A responsabilidade subsidiária de operadoras de saúde no pagamento de verbas trabalhistas a uma psicóloga foi confirmada pela Quinta Turma do Tribunal Superior do Trabalho. Com base na jurisprudência do TST, a decisão determina que os valores devidos sejam calculados na liquidação de sentença, considerando a duração dos contratos de serviço.
A Emotional Care Neuropsiquiatria Integrada S.A. foi acusada de 'pejotização' pela psicóloga, que solicitou o reconhecimento de vínculo empregatício e a rescisão indireta do contrato, devido a não pagamento de valores devidos. As empresas Sul América Serviços de Saúde S.A., Amil Assistência Médica Internacional S.A., Central Nacional Unimed Cooperativa Central, SAMI Assistência Médica Ltda. e Fundação CESP também foram responsabilizadas, por se beneficiarem dos serviços da profissional.
O vínculo de emprego foi reconhecido pela 65ª Vara do Trabalho de São Paulo, que identificou um contrato de adesão e subordinação que contradiz a autonomia da trabalhadora. O Tribunal Regional do Trabalho da 2ª Região, entretanto, isentou os planos de saúde, posição que foi reformada pelo TST, evidenciando a contrariedade à sua jurisprudência consolidada.

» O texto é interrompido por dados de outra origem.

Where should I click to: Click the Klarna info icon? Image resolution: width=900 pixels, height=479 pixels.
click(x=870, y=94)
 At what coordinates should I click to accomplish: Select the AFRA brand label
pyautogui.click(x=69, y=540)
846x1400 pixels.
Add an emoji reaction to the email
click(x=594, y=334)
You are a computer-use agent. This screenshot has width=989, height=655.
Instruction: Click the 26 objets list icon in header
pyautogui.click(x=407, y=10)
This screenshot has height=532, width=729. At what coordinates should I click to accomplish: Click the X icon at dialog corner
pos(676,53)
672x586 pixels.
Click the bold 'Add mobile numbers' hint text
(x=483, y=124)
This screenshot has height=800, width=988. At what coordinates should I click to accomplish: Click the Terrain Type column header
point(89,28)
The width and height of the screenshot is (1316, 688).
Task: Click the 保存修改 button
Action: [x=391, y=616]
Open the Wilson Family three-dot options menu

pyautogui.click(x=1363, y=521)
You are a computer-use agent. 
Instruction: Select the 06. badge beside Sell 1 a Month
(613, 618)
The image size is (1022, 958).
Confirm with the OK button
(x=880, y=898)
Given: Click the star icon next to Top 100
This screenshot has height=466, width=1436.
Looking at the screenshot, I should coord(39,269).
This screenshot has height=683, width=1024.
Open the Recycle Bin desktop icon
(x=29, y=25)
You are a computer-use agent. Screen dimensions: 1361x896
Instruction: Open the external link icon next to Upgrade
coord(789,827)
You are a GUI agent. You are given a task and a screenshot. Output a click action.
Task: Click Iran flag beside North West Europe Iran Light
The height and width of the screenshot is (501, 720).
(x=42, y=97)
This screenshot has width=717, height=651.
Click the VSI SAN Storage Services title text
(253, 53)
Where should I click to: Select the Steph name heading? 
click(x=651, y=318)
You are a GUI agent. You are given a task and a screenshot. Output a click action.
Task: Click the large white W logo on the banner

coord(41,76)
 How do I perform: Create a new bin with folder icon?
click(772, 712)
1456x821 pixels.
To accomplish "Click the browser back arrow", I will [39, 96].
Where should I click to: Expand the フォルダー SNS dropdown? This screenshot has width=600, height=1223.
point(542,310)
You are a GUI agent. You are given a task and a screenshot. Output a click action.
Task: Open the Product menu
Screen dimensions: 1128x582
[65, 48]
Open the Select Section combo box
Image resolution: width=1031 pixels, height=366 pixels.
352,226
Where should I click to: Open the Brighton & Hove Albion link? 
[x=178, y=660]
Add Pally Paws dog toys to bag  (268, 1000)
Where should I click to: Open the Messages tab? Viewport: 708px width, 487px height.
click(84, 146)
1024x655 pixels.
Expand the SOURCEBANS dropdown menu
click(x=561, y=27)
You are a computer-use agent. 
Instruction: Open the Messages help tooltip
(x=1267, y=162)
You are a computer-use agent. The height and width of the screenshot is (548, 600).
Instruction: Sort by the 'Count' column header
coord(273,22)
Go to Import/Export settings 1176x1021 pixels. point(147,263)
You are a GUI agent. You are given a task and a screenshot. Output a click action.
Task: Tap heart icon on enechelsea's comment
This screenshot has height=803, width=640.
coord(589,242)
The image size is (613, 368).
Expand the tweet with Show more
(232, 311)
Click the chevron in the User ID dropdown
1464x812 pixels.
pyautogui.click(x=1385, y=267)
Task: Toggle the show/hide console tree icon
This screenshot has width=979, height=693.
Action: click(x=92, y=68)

Ministro Breno Medeiros, relator do caso, salientou que a impossibilidade de delimitar o trabalho prestado a cada empresa não isenta as operadoras beneficiadas. Assim, a Quinta Turma aceitou o recurso da psicóloga, estabelecendo a responsabilidade subsidiária das empresas tomadoras do serviço.
Processo: RR-1001710-55.2023.5.02.0065.